Считать в уме страшно трудно, на доске это гораздо легче, потому что можно нарисовать профессора, когда не выходит сложение. Можно нарисовать и миссис Питкинс, только нужно скорее стереть, пока она тебя не поймает, потому что она ужасно сердится, когда ее рисуют такой толстой.
Вчера она поймала меня за этим занятием.
Я должен был стать посреди комнаты в дурацком колпаке из цветной бумаги на голове. Мне это нипочем, только Бетти будет сердиться, если я ей напишу, как они со мною обращаются. Я сказал мисисс Питкинс, что все-таки лучше дурацкий колпак, чем парик – она вспыхнула, как огонь.
Мне кажется, что они что-то имеют против меня после случая с париком, хотя новый парик профессора еще лучше прежнего.
Они готовы напасть на бедного Жоржи каждый раз, когда что-нибудь неладно. Это не я разлил чернила по всей комнате, – несправедливо было бранить меня за это – я только привязал чернильницу к хвосту кошки; кошка разлила чернила, а не я.
Профессор говорит, что если еще раз случится что-либо подобное, то меня «суспендируют». Я спросил Джека, что такое значит «суспендировать»? Он сказал, чтобы я посмотрел в толстом словаре, на котором я всегда сижу за обедом; там сказано: прикрепить к чему нибудь вверху, повесить. О, какая ужасная участь ожидает маленького мальчика! А я думал, что вешают только ужасных разбойников.

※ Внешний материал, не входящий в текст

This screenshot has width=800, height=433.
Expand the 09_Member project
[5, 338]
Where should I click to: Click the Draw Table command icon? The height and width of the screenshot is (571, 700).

Мисс Гавен говорит, что меня не повесят, а только отправят домой, а я ведь этого только и хочу; но она говорит, что мама и сестры будут этим очень огорчены – это был бы срам!
Чудеса, право! Как это может быть срамом – увидеть опять своего маленького брата? Но я обещал маме вести себя хорошо и не делать ничего дурного.
У мисс Гавен есть жених. Я видел его карточку. Я рассказал ей про Лили и Монтэгю и спросил ее, когда она выйдет замуж. Она сказала, что не знает, когда, наконец, ее корабль счастливо достигнет пристани. Должно быть, он моряк. Я сказал ей, что мне жаль и что если бы она подождала, пока я вырасту, то я сам бы на ней женился. Она гораздо красивее миссис Питкинс. Я думаю, что она здесь несчастлива, потому что когда я вошел в ее комнату, она плакала; впрочем, может быть, она ела мятные лепешки, от них тоже выступают на глазах слезы.
* * *Миссис Питкинс очень боится разбойников; мальчики говорят, что не проходит ночи, чтобы она не разбудила профессора и не кричала, чтоб он встал, потому что в доме воры. Не знаю, для чего бы ворам приходить, разве только чтобы красть мальчиков. Жаль, что профессору так часто приходится вставать понапрасну, не находя никого; вот в прошлую ночь так действительно был разбойник под ее кроватью. Он ждал, пока они крепко заснут.
Миссис Питкинс храпит во сне, как будто кто льет воду из кувшина.
Вдруг она проснулась и зашептала:
– Питкинс! Питкинс! Под кроватью разбойники.
Он сказал:
– Глупости, спи лучше.
– Но там кто-то есть, – сказала она. – Я чувствую, как он двигается под матрацем. Питкинс, встань! Пожар! Убийцы! Воры! О, Питкинс, зажги же свечку!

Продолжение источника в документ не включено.